Add missing filter options #331

mkfreeman · 2022-11-30T01:23:27Z

This is a small code change that warrants a detailed explanation. For context, the __table function creates JavaScript array filters that mimic SQL filter functions. This PR is concerned with the way we think about NULL values. The SQL code that gets constructed by the Table cell reads:

// If an "IS NULL" filter is applied to a column, add a SQL "IS NULL" statement
case "n":
        appendSql(` IS NULL`, args);
        return;

The corresponding JavaScript code currently reads:

// If an "IS NULL" filter is applied to a column, filter down to JavaScript `null` OR undefined values
case "n": {
        source = source.filter((d) => d[column] == null)

While this makes sense at face value, the concept of null means something different in JavaScript and SQL. In SQL, "A field with a NULL value is a field with no value." (source). In JavaScript, null is a primitive value which may appear in the dataset.

Currently, the way the __table function checks for null values doesn't align with the way the Observable Data Table cell checks for NULL/EMPTY. When computing summaries for the Summary Charts, the Data Table cell uses the following check:

 isMissing = (value) => {
  // Note that we use Number.isNaN because isNaN can return unexpected results
  // for non-numeric values.
  return value == null || value === "" || Number.isNaN(value);
};

Note, it checks if the value is null or undefined in the same way the standard library currently does, and also includes two additional checks: empty string (value === "") and NaN Number.isNaN(value). These checks importantly identify common JavaScript data patterns that are uncommon (or not possible?) in SQL.

A remaining question is: should we make any additional changes to the SQL code to ensure comparable behaviors?

See this notebook for additional context and interactive examples.

mbostock · 2022-11-30T01:46:36Z

We shouldn’t change the behavior of the existing n and nn operators. They have a clear meaning—is null and is not null—and the empty string is not the same as null in both SQL and JavaScript. Moreover, we shouldn’t change the definition of existing operators since doing so would retroactively affect existing notebooks (and it’s difficult to argue that this is merely fixing a bug).

I think if you want a query that matches NULL (null), the empty string, and NaN in JavaScript (and maybe also Invalid Date objects? I don’t recall how we represent those), it should probably be an in query, or perhaps an entirely new operator so that we can avoid changing the behavior of existing ones. I think it’s reasonable to map the JavaScript NaN value to be NULL in SQL, but I don’t think we should do the reverse because these are distinct types in JavaScript unlike SQL.
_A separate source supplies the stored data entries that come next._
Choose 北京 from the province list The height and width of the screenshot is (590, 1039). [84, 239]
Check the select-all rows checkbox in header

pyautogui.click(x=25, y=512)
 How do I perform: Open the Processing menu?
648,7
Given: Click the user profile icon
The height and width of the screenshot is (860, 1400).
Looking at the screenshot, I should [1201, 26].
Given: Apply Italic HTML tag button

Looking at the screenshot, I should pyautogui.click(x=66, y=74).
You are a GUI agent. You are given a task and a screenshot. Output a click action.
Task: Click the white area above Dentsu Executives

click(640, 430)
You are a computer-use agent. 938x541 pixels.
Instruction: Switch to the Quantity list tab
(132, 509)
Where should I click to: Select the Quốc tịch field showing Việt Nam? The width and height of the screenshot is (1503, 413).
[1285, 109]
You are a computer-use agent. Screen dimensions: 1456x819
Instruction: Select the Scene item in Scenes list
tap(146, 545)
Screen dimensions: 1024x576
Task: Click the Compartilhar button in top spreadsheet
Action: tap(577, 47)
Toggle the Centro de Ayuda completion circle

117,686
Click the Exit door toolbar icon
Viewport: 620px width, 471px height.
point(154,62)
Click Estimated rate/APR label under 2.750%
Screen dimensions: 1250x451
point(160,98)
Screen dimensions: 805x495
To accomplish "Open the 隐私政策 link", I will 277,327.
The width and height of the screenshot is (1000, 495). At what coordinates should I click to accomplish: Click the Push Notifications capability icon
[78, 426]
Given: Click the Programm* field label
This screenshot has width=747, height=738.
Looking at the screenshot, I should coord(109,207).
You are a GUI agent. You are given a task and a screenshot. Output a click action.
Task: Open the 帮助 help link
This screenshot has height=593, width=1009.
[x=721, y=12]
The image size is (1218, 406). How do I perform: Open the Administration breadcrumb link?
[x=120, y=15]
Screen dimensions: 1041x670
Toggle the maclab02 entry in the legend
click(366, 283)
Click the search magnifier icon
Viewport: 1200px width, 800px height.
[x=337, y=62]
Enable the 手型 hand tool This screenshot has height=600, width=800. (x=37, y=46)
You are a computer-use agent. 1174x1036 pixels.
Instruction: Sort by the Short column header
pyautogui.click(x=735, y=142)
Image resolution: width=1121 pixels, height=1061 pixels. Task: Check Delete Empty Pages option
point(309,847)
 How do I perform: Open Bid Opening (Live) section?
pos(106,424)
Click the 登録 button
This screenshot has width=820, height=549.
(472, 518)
mkfreeman · 2022-11-30T02:16:29Z

Thanks, @mbostock - how would you feel about adding new missing (m) and notMissing (nm) queries in the __table function that perform the suggested checks, e.g.:

case "m": {
        source = source.filter(
          (d) =>
            d[column] == null || d[column] === "" || Number.isNaN(d[column])
        );
        break;
      }
case "nm": {
        source = source.filter(
          (d) =>
            d[column] != null && d[column] !== "" && !Number.isNaN(d[column])
        );

If we add those, it would surface two questions:

What are the corresponding SQL queries (if any)?
If there are no corresponding SQL queries, do we conditionally show different filter options in the Data Table filter menu depending on the Data Source type (e.g., JavaScript shows the new is missing and is not missing options)?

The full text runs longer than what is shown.